Per i metalmeccanici di Cadice, la strada, per una volta, è diventata chiara: solo i mezzi e i metodi della lotta di classe servono per vincere la lotta che deve essere inevitabilmente combattuta contro la borghesia. Il ricatto diffuso negli ultimi decenni (carichi di lavoro in cambio di peggiori condizioni di lavoro), che si è sempre tradotto nella politica sindacale conciliante del "difendere il posto di lavoro prima di tutto", si è rivelato una trappola che ha fatto precipitare i lavoratori in livelli di precarietà senza precedenti. Ed è da questa prospettiva che è iniziata la loro risposta: consapevoli del grande momento che la classe borghese avrebbe potuto vivere a loro spese, con prospettive imprenditoriali così prospere... si sono rifiutati di accettare la solita minaccia e hanno imposto uno sciopero a tempo indeterminato fino alla vittoria. Non solo, ma l'hanno imposta con i metodi tipici della lotta proletaria: picchetti, scioperi, assemblee unitarie aperte ad altri settori operai, manifestazioni illegali per cercare di unire il resto della popolazione operaia cittadina, solidarietà con gli arrestati, ecc.

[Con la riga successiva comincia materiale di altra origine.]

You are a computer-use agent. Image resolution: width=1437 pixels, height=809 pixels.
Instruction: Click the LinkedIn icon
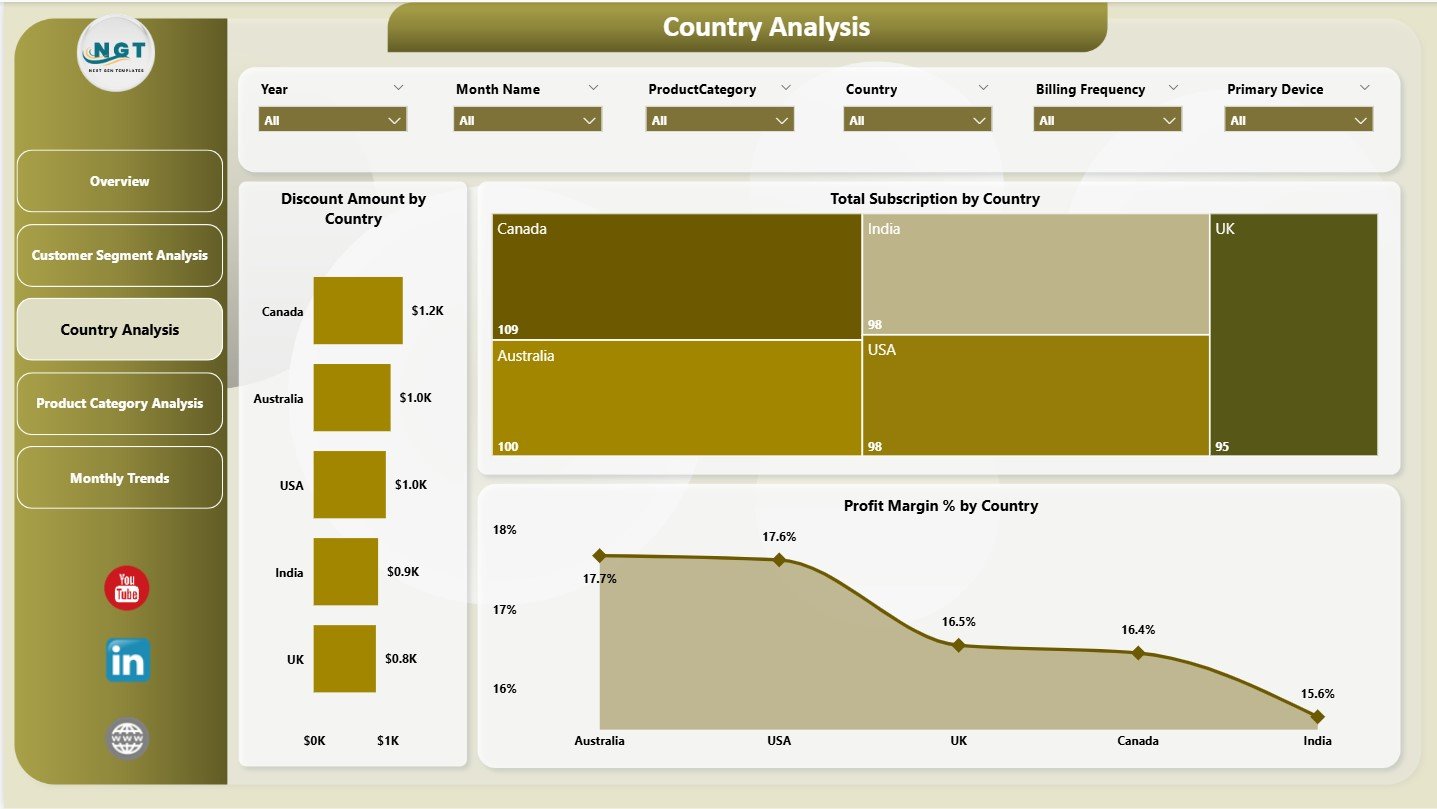[126, 661]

Per il momento, la loro capacità di rompere con l'UGT e i CCOO, che sono gli organi di contenimento che la borghesia usa abitualmente come prima linea di difesa contro la lotta operaia, ha dato loro la forza di costringere i padroni a cedere, quantomeno, sulle loro rivendicazioni più immediate. Ma questo non significa che la strada sia spianata. Oltre alle grandi organizzazioni dell'opportunismo politico e sindacale, ci sono altre forze che tendono a deviare i proletari dalla via della lotta di classe. Questa seconda linea di contesa, formata dalla classica estrema sinistra, che già si manifesta nelle manifestazioni e nei picchetti in cerca di notorietà che le conferisca influenza, e da alcuni settori del cosiddetto "sindacalismo alternativo", rappresenta anch'essa una forza antiproletaria che verrà usata quando verrà il momento.

L'esempio dei metalmeccanici di Cadice dimostra non solo che (ovviamente!) la classe proletaria è una forza viva, ma che la lotta di classe al di fuori dell'apparato legale della borghesia, contro la politica di conciliazione sociale, contro l'opportunismo sindacale, ecc., può e deve rivivere ovunque le condizioni di vita del proletariato continuino a peggiorare a causa delle esigenze dell'economia capitalista. Questo è l'esempio che questi lavoratori hanno dato: la borghesia e il suo Stato saranno sempre contro i proletari, e l'unico modo per pensare di sconfiggerli è attraverso la pratica di una vera lotta di classe, una lotta che tenga conto solo delle esigenze dei proletari, che non ricorra alla negoziazione senza lotta, che non accetti la pace sociale come prerequisito per gli accordi, che affronti la repressione con la forza data dall'unità di classe.

 

Per la ripresa dello sciopero come arma della lotta di classe del proletariato per rivendicazioni immediate e generali!

Per la riorganizzazione di classe del proletariato!

Per la difesa intransigente della lotta di classe proletaria!